Le processus de la relance, après avoir traité de stratégies en mettant en relief l’utilisation des logiciels CRM et CMR, je me suis attardée sur la gestion des plaintes comme génératrice d’opportunités d’affaires. Voici maintenant la raison d’être ultime du processus de la relance : la fidélisation du client.

Je fais ici référence à une démarche globale qui nécessite la mise en place de procédés dont la finalité est d’améliorer la rétention de vos clients. De multiples études révèlent en effet qu’une hausse de 5 % de ce taux de rétention peut générer une augmentation des bénéfices pouvant s’élever entre 25 et 85 %, selon le secteur d’activité économique. Celui de la vente d’automobiles se situe en plein centre du spectre. Afin d’atteindre, voire de dépasser vos objectifs de fidélisation, il vous faudra avoir recours à une arme de prédilection : la valeur ajoutée!

Valeur ajoutée : une question de perception

Dans le milieu des affaires, la valeur ajoutée se définit comme un instrument de mesure de la richesse d’une entreprise. Du point de vue fiscal, on s’en sert plutôt comme impôt indirect sur les dépenses de consommation. En langage marketing toutefois, la valeur ajoutée prend une signification unique. Elle fait référence à ce que gagne le client comme avantage supplémentaire sur un produit ou un service, sans devoir défrayer de coût additionnel.

Doit-on alors inclure dans cette définition les diverses promotions dont peuvent bénéficier les clients en vue de les fidéliser ? En partie, oui. Toutefois, la valeur ajoutée est d’abord et avant tout affaire de perception psychologique de la part du client. Elle se nourrit de sourires et d’une foule de petites attentions et prend vie dès le premier contact avec le personnel à l’accueil. Elle se développe ensuite à travers l’expérience client, depuis l’acquisition du véhicule jusqu’à la f in de la période de garantie, et même au-delà. C’est au cours de cette période que ce même client aura l’occasion d’évaluer la qualité du service et la préoccupation du concessionnaire de connaître ses besoins et de les satisfaire.

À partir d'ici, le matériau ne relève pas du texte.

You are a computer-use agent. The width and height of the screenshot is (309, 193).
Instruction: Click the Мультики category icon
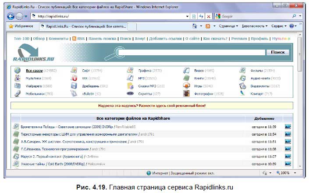point(18,78)
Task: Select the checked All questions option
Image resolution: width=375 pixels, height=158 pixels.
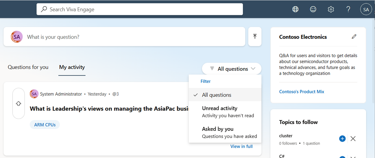Action: (216, 95)
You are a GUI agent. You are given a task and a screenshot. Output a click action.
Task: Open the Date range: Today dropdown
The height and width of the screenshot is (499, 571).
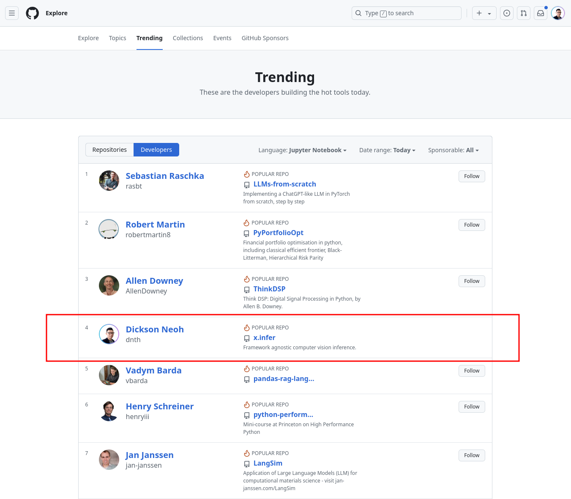coord(387,150)
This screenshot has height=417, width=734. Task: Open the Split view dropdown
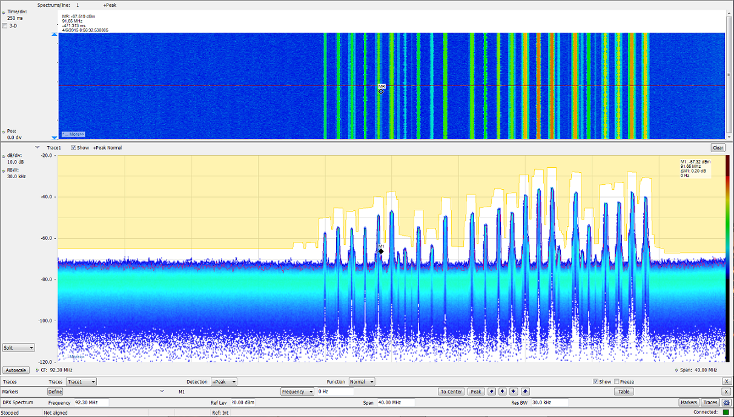tap(19, 348)
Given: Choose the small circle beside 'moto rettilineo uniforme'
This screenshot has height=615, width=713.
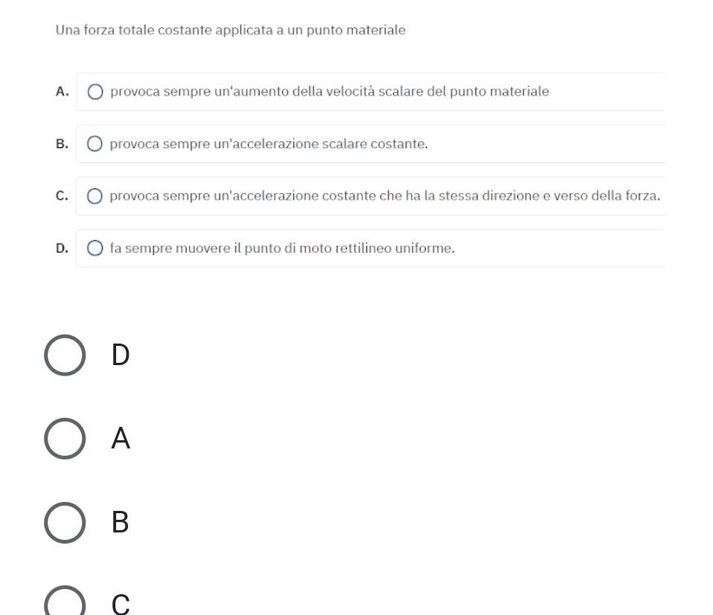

« Au lieu de vous concentrer sur un produit à la fois en essayant de le vendre au plus grand nombre possible, concentrez-vous sur un client à la fois et essayez de lui vendre autant de produits que possible. » – Peppers & Rodgers

Cycle de fidélisation du client

Comme c’est le cas pour un produit, le client est soumis à un cycle de vie qui peut comporter des imprévus ou des embûches. Fidéliser ce dernier représente donc un défi à long terme; en effet, la fidélisation peut prendre jusqu’à sept ans selon les différentes marques sur le marché et les habitudes du consommateur. Par conséquent, les programmes de fidélisation se doivent d’être personnalisés et optimisés.

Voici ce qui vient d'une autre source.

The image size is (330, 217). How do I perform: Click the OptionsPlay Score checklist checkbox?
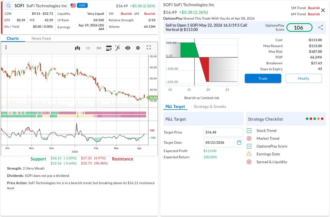pos(249,146)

Dans l’industrie automobile, les cycles de fidélisation diffèrent selon les termes d’achat négociés par le client, comme la location, le financement, la vente au comptant, etc. Comment les concessionnaires automobiles gèrent-ils ces cycles ? Par expérience, je constate qu’ils sont fonctionnels chez la plupart de ceux-ci au cours des premières années ; c’est lors de l’expiration de la garantie que les choses se corsent et où risque de s’installer une problématique liée à la valeur ajoutée : que faire, quelle stratégie adopter, quel plan développer ? Tout est question d’attitude, de sensibilisation auprès de la clientèle et, surtout, de transparence constante tout au long du cycle de fidélisation.

Comme l’illustre le tableau, il est plus facile de fidéliser un client dans la première année suivant l’achat de son véhicule. Au cours des années subséquentes, la séquence de gestes à valeur ajoutée devrait normalement se poursuivre grâce à un suivi serré exercé par l’entremise d’un logiciel CRM. C’est lors de la 4e année, à la fin de la période de garantie, qu’il faudra faire usage de stratégies de marketing axées sur la fidélisation.

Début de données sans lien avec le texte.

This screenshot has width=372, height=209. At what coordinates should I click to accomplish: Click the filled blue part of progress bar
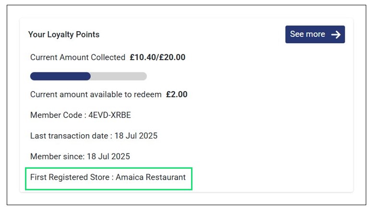tap(60, 76)
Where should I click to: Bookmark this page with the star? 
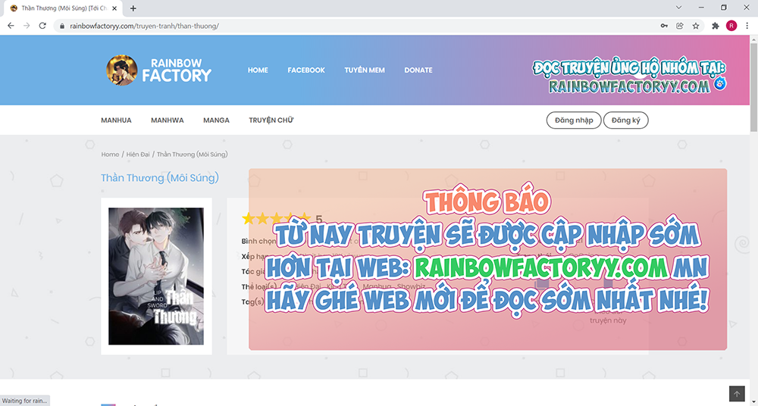[x=696, y=25]
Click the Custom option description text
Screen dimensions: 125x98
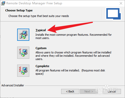(73, 56)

L’importance du taux d’attrition

Je m’en voudrais de clore cette série d’articles sur la RELANCE sans vous parler du churn rate, que l’on peut traduire par « taux d’attrition ». Il s’agit d’un indicateur marketing qui permet de mesurer, généralement sur une base annuelle, la perte relative de clientèle ou d’abonnés. En raison de l’impact de la fidélité des clients sur la rentabilité de votre organisation, cet indicateur vous sera particulièrement utile, voire indispensable, dans la mise en place d’un bon système de fidélisation, puisqu’il vous permettra de suivre à la trace le cycle de vie de vos clients.